To provide timber for the mines of the Comstock Lode in Virginia City and to fuel the smelting, the eastern slope of the Sierra Nevada was denuded of trees. The forests around Lake Tahoe were completely logged off, Brechin noted.

Because the silver was extracted by amalgamation, the mines also needed a steady supply of mercury. That was provided by the world's second largest mercury mine at New Almaden near San Jose.

Runoff from that mine left San Francisco Bay so heavily contaminated with mercury that dredging is often prohibited.

When the silver finally played out in 1878, Virginia City was largely abandoned. But its legacy lives on.
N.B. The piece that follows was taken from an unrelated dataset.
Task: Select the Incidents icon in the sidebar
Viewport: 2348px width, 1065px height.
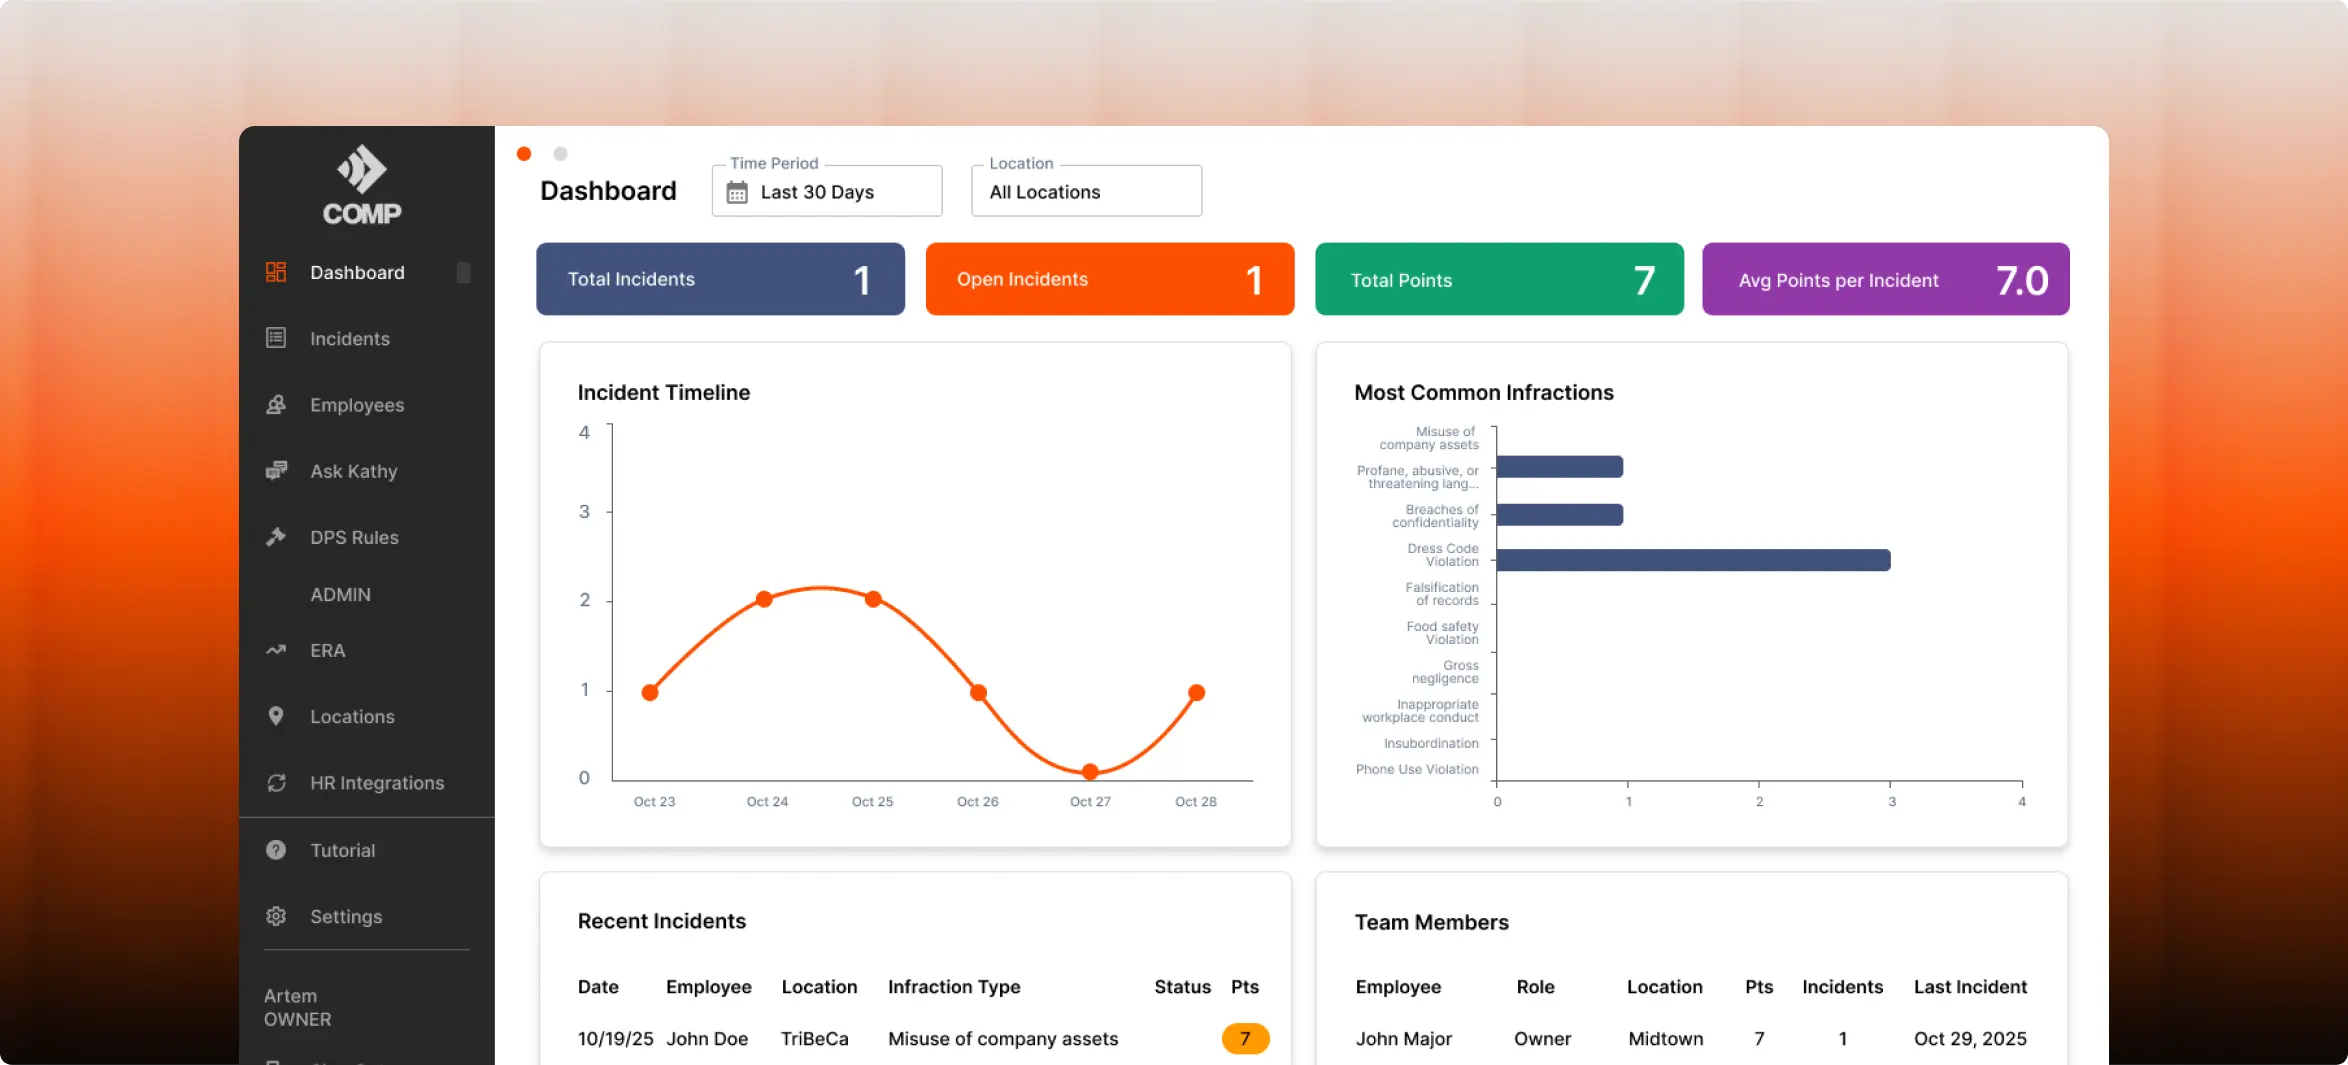Action: pos(276,338)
"Technical innovations spurred by the Gold Rush and by the subsequent discovery of silver in Nevada ultimately led to Silicon Valley, which editorial and business writers often point to as emblematic of California success," Brechin said.
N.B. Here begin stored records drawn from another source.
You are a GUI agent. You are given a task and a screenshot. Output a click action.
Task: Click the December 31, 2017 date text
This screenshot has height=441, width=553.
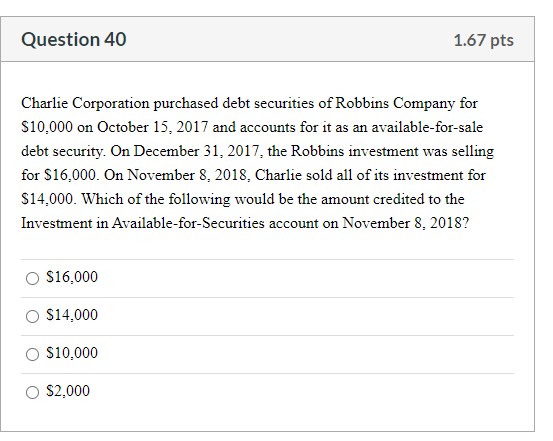pos(198,151)
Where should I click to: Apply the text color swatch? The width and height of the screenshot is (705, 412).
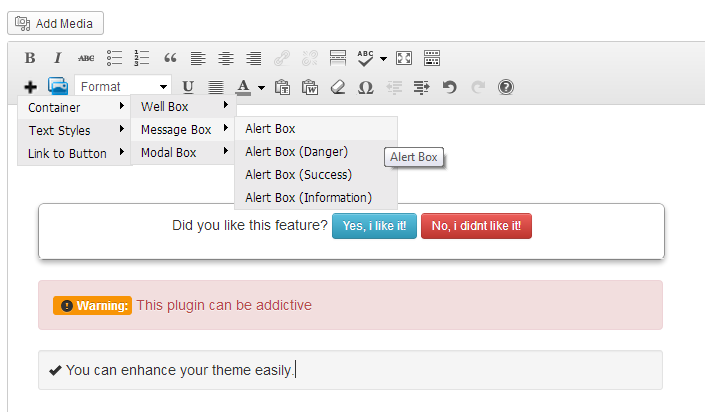pos(243,87)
"Having witnessed the unreflective violence with which speculators transformed the Santa Clara Valley into the home of the microchip," he added, "I agree that the Gold Rush lives on in the valley of silicon, but more as a tragic omen of what is in store for California and the West."

Brechin and photographer Robert Dawson focus on the cost of California's success in a new book "Farewell, Promised Land: Waking From the California Dream," due out in March from the University of California Press.

The environmental and social costs of mining have been noted since Roman times, Brechin said. Cicero, for one, pointed out that the costs far outweighed the benefits of mining.

"Mining concentrates funds in a few hands but leaves a great deal of poverty," Brechin said. "The true costs - environmental damage, the costs of remediation and the social damage - have often remained hidden."

Without a doubt mining has had a huge impact throughout history, influencing the rise of urbanization and of warfare, Brechin said. He is now researching another possible historical impact of mining, its role in the emergence of Europe from the Dark Ages.